Return the part of the data that opens with the line containing "Environment (262, 2288)" and closes with the line containing "[Toggle navigation] (262, 44)", reproducing each line verbatim.

=== Entries ===

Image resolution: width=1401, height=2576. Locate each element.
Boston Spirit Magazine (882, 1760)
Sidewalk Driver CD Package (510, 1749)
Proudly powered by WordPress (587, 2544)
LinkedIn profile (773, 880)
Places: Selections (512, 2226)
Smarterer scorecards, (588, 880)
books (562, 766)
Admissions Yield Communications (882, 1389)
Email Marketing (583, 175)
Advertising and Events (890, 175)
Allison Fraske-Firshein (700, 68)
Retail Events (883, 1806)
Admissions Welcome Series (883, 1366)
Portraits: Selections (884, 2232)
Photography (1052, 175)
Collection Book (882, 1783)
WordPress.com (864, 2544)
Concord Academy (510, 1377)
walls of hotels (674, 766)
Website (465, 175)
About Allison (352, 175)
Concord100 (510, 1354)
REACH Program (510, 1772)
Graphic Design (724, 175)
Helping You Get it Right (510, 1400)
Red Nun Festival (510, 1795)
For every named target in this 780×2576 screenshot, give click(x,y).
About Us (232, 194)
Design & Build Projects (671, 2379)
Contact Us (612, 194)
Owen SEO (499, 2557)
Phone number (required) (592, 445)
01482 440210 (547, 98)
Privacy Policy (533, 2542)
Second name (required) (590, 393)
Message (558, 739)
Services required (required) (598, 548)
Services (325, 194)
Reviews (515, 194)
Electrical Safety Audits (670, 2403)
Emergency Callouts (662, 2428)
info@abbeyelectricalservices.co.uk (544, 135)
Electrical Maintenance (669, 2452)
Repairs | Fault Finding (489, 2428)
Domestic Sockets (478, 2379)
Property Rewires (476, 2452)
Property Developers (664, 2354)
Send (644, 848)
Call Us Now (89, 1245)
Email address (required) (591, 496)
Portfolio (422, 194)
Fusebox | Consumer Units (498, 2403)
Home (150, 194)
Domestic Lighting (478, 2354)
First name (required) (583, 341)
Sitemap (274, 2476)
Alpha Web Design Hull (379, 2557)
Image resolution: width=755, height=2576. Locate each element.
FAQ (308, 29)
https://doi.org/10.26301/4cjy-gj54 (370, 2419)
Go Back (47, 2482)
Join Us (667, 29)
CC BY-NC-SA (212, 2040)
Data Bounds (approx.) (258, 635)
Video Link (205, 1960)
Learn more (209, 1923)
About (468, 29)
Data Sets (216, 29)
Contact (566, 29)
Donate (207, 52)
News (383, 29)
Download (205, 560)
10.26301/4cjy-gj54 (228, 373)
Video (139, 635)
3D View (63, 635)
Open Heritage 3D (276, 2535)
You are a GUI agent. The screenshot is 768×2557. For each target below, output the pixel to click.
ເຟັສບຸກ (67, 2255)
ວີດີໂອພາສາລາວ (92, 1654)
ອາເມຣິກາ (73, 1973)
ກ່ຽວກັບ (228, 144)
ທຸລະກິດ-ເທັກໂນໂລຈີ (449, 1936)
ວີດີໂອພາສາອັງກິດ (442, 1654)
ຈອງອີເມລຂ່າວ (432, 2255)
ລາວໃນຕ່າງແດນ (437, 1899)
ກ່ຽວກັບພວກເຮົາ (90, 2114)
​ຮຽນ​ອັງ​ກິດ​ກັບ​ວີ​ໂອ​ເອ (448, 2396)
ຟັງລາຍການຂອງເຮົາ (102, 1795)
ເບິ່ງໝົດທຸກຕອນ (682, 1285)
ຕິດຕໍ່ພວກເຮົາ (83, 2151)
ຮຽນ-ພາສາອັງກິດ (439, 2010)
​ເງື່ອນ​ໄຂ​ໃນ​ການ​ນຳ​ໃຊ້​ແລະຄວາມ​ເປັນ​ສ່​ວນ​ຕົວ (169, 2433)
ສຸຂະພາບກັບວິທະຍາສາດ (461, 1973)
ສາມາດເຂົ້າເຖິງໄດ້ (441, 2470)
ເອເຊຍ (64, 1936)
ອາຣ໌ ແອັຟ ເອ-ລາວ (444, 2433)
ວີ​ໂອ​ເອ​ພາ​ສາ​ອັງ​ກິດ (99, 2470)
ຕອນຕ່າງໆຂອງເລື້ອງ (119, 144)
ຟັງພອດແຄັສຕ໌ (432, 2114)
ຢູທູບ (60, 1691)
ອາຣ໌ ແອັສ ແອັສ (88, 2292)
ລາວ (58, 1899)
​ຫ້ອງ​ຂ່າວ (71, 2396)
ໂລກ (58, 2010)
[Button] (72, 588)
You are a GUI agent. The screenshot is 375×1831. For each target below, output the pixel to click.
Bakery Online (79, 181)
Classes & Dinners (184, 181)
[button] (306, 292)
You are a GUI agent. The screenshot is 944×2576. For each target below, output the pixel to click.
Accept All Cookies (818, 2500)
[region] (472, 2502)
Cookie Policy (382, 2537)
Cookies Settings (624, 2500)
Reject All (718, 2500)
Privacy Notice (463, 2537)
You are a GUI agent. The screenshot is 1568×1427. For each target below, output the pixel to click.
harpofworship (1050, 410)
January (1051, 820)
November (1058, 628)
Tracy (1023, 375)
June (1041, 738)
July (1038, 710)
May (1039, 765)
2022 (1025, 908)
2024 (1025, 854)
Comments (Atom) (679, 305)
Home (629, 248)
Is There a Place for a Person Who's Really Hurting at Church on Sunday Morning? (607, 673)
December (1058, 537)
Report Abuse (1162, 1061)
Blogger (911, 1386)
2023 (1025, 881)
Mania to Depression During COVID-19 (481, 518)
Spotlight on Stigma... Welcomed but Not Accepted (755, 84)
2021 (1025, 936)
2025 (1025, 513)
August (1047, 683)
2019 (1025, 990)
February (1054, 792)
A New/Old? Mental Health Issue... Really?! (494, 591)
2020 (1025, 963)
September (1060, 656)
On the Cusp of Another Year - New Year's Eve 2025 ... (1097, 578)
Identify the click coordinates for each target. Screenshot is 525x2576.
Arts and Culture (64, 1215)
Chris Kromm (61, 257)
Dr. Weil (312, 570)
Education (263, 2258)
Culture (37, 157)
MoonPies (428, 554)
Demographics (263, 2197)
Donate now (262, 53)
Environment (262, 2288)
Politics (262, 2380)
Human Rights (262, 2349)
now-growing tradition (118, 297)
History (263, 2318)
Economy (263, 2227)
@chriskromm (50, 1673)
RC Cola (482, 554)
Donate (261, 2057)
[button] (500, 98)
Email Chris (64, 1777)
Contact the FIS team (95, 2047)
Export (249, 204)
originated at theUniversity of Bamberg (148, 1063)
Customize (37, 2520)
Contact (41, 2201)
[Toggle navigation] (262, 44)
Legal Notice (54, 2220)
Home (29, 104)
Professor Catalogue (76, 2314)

===

• [Answer to this exercise]
Environment (262, 2288)
Politics (262, 2380)
Human Rights (262, 2349)
now-growing tradition (118, 297)
History (263, 2318)
Economy (263, 2227)
@chriskromm (50, 1673)
RC Cola (482, 554)
Donate (261, 2057)
[button] (500, 98)
Email Chris (64, 1777)
Contact the FIS team (95, 2047)
Export (249, 204)
originated at theUniversity of Bamberg (148, 1063)
Customize (37, 2520)
Contact (41, 2201)
[Toggle navigation] (262, 44)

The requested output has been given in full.